**ЦИТИРУЕМЫЙ ТЕКСТ**.
○ ○ ○ ○ ○ ○ ○

Харьковский журналист рассказал «ФАКТАМ» о 133 днях, проведенных в плену у луганских сепаратистов
38-летний Роман Черемский сообщил родственникам и друзьям, что едет в Киев устраиваться на работу на один из телеканалов, — и пропал. В правоохранительных органах столицы об исчезновении человека с такой фамилией ничего не знали. В милиции уже собирались открыть розыскное дело, как вдруг на мобильный телефон брата исчезнувшего журналиста с неизвестного номера пришла sms-ка: «Я живой!» И подпись: «Роман». Через некоторое время пришло еще одно сообщение: «Я на Луганщине в плену у сепаратистов. Со мной обращаются хорошо, не волнуйтесь». Родным оставалось только ломать голову, как Роман оказался в плену.

○ ○ ○ ○ ○ ○ ○

**СПИСОК ЗАДАНИЙ**.
A - Выпишите, пожалуйста, все фрагменты, которые в статье о харьковском журналисте в плену заключены в кавычки-ёлочки.
B - Продолжите статью о харьковском журналисте в плену, начав сразу после её последнего предложения.

○ ○ ○ ○ ○ ○ ○

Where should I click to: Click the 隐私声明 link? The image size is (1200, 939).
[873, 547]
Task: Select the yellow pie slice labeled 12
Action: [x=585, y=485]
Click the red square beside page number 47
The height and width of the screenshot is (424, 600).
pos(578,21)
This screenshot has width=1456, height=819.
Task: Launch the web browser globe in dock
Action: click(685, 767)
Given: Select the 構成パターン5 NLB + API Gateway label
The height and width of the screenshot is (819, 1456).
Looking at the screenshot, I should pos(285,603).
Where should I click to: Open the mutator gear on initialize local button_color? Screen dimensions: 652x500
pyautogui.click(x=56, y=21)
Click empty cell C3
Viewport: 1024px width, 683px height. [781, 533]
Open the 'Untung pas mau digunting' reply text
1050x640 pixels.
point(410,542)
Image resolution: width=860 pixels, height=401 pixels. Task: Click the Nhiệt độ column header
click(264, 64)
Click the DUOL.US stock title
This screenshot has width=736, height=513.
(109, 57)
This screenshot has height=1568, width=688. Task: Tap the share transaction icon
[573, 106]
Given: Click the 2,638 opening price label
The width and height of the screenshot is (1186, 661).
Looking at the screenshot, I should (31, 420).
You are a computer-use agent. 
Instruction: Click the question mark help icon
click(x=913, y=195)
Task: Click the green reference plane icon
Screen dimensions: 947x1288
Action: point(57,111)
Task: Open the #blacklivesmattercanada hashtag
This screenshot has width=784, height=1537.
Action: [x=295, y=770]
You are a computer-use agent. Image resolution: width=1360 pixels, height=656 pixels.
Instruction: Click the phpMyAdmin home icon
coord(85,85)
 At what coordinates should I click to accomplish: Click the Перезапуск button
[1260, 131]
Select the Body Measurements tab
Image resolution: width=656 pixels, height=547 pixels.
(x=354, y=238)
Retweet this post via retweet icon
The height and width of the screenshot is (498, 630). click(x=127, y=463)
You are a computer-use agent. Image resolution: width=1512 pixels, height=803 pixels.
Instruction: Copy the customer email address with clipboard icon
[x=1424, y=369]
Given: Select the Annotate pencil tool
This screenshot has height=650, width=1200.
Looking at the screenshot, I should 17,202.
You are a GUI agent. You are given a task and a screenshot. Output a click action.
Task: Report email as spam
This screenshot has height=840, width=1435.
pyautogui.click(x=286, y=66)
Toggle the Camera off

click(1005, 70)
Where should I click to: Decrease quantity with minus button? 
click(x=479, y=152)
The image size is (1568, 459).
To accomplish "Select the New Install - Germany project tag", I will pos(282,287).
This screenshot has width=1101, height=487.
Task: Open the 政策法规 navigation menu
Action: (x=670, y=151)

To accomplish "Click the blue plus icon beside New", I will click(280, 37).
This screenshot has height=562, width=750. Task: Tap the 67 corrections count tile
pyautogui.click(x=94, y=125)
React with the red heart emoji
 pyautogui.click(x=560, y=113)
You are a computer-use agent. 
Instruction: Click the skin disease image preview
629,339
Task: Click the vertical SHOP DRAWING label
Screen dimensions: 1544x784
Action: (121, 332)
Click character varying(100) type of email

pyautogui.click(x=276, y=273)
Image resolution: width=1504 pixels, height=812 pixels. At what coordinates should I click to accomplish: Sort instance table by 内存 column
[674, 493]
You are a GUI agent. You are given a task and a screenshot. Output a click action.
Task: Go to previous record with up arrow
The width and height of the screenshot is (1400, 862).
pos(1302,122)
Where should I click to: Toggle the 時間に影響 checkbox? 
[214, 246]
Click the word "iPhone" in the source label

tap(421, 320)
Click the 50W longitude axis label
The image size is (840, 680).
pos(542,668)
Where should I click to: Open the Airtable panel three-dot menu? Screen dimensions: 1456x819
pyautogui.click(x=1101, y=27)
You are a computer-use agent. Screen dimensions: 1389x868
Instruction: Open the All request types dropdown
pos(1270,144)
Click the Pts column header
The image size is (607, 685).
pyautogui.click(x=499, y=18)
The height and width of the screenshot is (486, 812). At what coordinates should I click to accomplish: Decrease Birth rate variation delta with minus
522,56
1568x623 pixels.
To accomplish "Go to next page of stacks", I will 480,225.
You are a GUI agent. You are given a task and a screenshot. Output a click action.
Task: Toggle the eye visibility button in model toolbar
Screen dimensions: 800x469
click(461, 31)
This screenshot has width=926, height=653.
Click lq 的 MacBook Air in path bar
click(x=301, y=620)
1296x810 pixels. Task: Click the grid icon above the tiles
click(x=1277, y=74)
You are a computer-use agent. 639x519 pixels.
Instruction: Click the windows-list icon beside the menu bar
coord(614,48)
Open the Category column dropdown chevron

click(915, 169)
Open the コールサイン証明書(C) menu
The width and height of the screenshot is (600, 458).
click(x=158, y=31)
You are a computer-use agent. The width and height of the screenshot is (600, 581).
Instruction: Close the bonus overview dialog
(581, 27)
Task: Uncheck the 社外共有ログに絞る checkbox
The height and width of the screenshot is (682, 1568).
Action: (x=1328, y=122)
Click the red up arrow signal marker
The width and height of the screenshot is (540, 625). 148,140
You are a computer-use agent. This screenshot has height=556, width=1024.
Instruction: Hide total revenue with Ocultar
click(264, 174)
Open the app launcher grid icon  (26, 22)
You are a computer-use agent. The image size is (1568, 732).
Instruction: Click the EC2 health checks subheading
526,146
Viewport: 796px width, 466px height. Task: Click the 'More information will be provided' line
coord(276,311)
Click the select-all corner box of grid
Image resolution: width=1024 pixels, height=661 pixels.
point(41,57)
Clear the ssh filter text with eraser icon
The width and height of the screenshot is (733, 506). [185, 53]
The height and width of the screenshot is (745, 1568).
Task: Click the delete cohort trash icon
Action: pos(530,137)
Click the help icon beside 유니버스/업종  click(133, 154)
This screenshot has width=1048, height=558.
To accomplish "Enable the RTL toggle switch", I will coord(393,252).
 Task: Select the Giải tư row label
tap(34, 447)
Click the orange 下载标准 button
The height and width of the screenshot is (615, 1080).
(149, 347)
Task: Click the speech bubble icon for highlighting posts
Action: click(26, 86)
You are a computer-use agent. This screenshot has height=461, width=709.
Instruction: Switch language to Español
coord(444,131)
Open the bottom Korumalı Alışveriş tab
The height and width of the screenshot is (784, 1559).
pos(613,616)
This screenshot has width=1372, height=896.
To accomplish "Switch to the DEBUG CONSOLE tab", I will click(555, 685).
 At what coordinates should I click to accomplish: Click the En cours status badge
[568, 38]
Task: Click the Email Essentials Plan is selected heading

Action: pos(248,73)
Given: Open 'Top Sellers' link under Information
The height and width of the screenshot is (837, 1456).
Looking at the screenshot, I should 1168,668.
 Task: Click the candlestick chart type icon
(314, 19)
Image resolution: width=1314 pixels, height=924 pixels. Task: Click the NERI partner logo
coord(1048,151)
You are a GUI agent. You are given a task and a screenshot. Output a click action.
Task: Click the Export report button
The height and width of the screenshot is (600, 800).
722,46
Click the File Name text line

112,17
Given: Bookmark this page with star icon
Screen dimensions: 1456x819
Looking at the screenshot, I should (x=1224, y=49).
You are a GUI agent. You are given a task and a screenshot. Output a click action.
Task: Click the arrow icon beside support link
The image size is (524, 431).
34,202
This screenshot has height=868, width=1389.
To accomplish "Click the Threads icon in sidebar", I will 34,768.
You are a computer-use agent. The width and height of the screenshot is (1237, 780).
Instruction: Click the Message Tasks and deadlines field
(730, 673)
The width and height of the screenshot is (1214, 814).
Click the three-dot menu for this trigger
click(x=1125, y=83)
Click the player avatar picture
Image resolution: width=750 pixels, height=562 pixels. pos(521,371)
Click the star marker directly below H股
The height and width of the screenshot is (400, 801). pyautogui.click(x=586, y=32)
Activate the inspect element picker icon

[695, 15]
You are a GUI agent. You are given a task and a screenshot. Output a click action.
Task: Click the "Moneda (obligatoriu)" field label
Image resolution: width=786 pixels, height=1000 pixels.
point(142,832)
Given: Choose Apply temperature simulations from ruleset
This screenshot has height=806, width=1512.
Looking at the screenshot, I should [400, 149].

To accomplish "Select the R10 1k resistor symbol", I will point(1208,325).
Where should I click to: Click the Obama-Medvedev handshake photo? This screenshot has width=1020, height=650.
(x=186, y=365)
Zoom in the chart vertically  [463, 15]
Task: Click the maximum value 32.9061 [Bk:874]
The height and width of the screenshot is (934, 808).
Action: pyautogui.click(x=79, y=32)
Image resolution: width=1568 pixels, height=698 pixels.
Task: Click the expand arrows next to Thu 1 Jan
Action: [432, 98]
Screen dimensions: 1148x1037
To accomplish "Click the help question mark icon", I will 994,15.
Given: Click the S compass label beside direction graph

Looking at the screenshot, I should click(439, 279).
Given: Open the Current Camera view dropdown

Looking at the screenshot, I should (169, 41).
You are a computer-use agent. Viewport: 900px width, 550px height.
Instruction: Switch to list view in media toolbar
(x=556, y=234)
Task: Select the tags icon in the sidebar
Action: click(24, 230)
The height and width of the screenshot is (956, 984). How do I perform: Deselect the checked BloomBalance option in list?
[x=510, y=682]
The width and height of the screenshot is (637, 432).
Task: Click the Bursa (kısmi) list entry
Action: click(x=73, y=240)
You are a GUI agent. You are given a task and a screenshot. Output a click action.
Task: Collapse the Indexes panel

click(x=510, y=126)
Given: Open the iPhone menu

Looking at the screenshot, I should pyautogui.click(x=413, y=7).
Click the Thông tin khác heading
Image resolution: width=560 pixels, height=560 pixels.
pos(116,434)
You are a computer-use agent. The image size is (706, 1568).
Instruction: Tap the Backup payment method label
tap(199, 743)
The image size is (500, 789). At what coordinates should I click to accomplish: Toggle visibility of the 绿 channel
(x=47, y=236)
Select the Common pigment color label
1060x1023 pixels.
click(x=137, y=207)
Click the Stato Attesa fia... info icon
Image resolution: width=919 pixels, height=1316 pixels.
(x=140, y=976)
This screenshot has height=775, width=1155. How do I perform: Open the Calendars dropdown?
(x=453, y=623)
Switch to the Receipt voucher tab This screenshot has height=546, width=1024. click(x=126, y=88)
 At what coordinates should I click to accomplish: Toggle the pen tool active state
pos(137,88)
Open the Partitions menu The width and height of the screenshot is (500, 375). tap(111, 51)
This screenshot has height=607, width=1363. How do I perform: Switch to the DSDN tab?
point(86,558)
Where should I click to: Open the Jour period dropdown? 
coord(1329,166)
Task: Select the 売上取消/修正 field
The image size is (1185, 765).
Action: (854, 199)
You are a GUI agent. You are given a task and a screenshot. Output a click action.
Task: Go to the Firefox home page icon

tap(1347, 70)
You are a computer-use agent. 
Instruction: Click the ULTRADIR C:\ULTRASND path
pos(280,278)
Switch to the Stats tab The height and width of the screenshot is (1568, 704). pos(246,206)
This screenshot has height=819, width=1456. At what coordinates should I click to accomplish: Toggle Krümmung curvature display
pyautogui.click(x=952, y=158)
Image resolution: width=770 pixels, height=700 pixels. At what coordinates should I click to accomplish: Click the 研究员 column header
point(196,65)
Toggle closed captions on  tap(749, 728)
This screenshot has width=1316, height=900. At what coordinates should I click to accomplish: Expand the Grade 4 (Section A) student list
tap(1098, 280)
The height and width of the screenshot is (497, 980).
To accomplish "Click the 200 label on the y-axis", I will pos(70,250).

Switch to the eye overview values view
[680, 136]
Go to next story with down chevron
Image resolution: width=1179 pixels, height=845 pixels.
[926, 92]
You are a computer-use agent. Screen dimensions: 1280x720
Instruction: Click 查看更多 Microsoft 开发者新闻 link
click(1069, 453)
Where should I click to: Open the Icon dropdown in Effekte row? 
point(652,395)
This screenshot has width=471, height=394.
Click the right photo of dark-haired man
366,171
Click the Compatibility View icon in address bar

○ ○ ○ ○ ○ ○ ○

**РЕЗУЛЬТАТЫ**.
A -
«ФАКТАМ»
«Я живой!»
«Роман»
«Я на Луганщине в плену у сепаратистов. Со мной обращаются хорошо, не волнуйтесь»

B -
— Я просто не хотел никому говорить, что собираюсь снимать сюжет о том, как освобождают наших пленных, — говорит Роман Черемский. — Зачем лишний раз волновать близких? Незадолго до поездки созвонился со знакомым волонтером Валерием Макеевым из Черкасс, который собирался в зону АТО. Вместе с ним должны были ехать оператор и журналист одного из украинских телеканалов. Валера сказал мне, что у него есть договоренность с луганскими боевиками: ему отдадут восьмерых украинских пленных. И я напросился ехать вместе с ними. Мог получиться хороший сюжет. Но на первом же блокпосту возле города Волнухино что-то сразу же пошло не так. Дорогу нам преградили вооруженные люди с георгиевскими ленточками и приказали выйти из машины. «У нас договоренность с полковником таким-то», — попытался возразить Валерий Макеев. Его никто не собирался слушать. «Выкладывайте все ценные вещи!» — приказал один из боевиков. В руки сепаратистов перешли мобильные телефоны, видеокамеры, планшеты, фотоаппараты, деньги, кредитные карточки.
«Не бойтесь, мы не мародеры. Все вернем, когда вас отпустят», — сказал один из боевиков, но тут же потребовал пин-коды наших кредиток. Когда мы отказались выполнять это требование, на нас направили автоматы. Забегая вперед, хочу сказать, что нам, конечно же, ничего потом не вернули. Более того, у Валерия Макеева конфисковали личный автомобиль. Я видел потом, как на иномарке черкасского волонтера местные боевики катались по Луганску.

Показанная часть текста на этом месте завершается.